The objective of the current study was to evaluate the efficacy and toxicity of weekly paclitaxel, oral etoposide, and estramustine phosphate in the treatment of patients with advanced, hormone‐refractory prostate carcinoma.

METHODS

Patients with hormone‐refractory prostate carcinoma who had received no more than one previous chemotherapy regimen were eligible for this trial. Forty‐two patients were treated between February 1998 and March 2000. Toxicity was excessive in the first 3 patients treated (Grade 3–4 leukopenia, 3 patients; death due to sepsis, 1 patient); the remaining 39 patients received lower doses of etoposide and estramustine phosphate (paclitaxel 50 mg/m^2^ as a 1‐hour, intravenous infusion on Days 1, 8, 15; etoposide 50 mg orally twice daily on Days 1–10; and estramustine phosphate 280 mg orally 3 times daily on Days 1–10). Courses were repeated every 28 days. Patients were evaluated for objective and/or serologic response after two courses of treatment; responding patients continued treatment for six courses.

RESULTS

Fourteen of 40 evaluable patients (35%) had either an objective response or a serologic response to treatment.
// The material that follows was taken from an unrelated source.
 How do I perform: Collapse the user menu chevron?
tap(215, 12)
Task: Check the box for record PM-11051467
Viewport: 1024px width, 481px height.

The median survival for the entire group was 9.5 months, with 1‐year, 2‐year, and 3‐year survival rates of 38%, 12%, and 10%, respectively. Neutropenia was the most common Grade 3–4 toxicity and occurred in 38% of patients (11% of courses). Thirteen patients (33%) had severe fatigue, and 2 patients had treatment‐related deaths due to sepsis.

CONCLUSIONS

Although the three‐drug combination had activity in patients with hormone‐refractory prostate carcinoma, the results did not appear any better than the results achieved with less toxic taxane/estramustine phosphate combinations. Further development of this three‐drug regimen is not recommended. Cancer 2003. © 2003 American Cancer Society.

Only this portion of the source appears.